士師記6章 酒ぶねの中で小麦を打っていた

士6:11「さて主の使いが来て、アビエゼル人ヨアシュに属するオフラにある樫の木の下にすわった。このとき、ヨアシュの子ギデオンはミデヤン人からのがれて、酒ぶねの中で小麦を打っていた」
酒ぶねは、ぶどうを足で踏む大きな木の箱で、人がしゃがむと外からは見えません。ギデオンは数少ない小麦を見つからないように打っていたのです。それはミデヤン人にタネを蒔いた土地を荒らされ(3)、穀物や家畜が取れないようにしたからです(4)。
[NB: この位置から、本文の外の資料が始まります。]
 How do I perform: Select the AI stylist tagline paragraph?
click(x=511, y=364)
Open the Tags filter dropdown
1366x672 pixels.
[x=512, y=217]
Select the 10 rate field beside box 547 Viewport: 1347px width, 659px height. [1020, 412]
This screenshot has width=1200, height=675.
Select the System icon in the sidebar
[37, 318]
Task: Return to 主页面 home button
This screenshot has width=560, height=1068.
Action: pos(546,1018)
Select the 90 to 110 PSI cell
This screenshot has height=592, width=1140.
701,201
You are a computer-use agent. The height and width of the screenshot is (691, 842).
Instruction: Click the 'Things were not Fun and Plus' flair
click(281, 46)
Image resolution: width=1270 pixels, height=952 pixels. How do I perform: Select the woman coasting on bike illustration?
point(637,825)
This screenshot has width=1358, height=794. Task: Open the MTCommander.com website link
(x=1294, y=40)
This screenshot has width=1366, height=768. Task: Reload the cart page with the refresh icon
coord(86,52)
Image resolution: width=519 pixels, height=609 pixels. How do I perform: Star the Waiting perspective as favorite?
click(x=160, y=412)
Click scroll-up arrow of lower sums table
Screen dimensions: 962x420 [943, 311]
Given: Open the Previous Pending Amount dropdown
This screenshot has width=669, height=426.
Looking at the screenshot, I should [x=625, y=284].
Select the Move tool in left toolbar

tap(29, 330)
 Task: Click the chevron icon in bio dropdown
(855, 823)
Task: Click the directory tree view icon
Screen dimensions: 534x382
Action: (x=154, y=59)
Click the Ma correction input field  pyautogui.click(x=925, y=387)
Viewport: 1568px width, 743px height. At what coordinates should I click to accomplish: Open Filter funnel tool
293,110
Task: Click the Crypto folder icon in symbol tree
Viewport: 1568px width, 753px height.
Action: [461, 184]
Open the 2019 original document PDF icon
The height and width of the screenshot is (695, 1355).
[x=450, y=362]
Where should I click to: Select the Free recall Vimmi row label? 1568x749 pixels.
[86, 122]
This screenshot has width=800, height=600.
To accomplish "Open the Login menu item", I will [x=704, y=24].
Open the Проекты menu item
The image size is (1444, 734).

彼は御使いから「勇士よ(12)」と呼ばれたときも、御使いを疑い、バアルの像を壊せと命令されても、人目を気にして夜行ったりしました(27)。酒ぶねに隠れる様子は、さながらサウルが王に任命されたとき、荷物の間に隠れていたようです(1サム10:22)。また、御使いに会って自分の命を心配するのは、ヤコブが主の顔を見たときのようです(創2:30)。さらに、羊の毛を使って主に何度も伺っている様子は、アブラハムがソドムとゴモラを滅ぼそうとする主に、10人の正しい者のために懇願することを思い出します(創18:26-32)。このように聖書に書かれている歴代の勇士たちの通ってきた道をギデオンは一人で体験しています。ギデオンの気質は一言で言うなら「臆病」だと思います。しかし、戦いにおいて周りを見ずにただ突っ込むだけなら、それは「勇敢」ではなく、「愚か」だと言えます。ギデオンの「臆病」は、主に試され、訓練されて、「慎重さ」「冷静さ」に変わっていきます。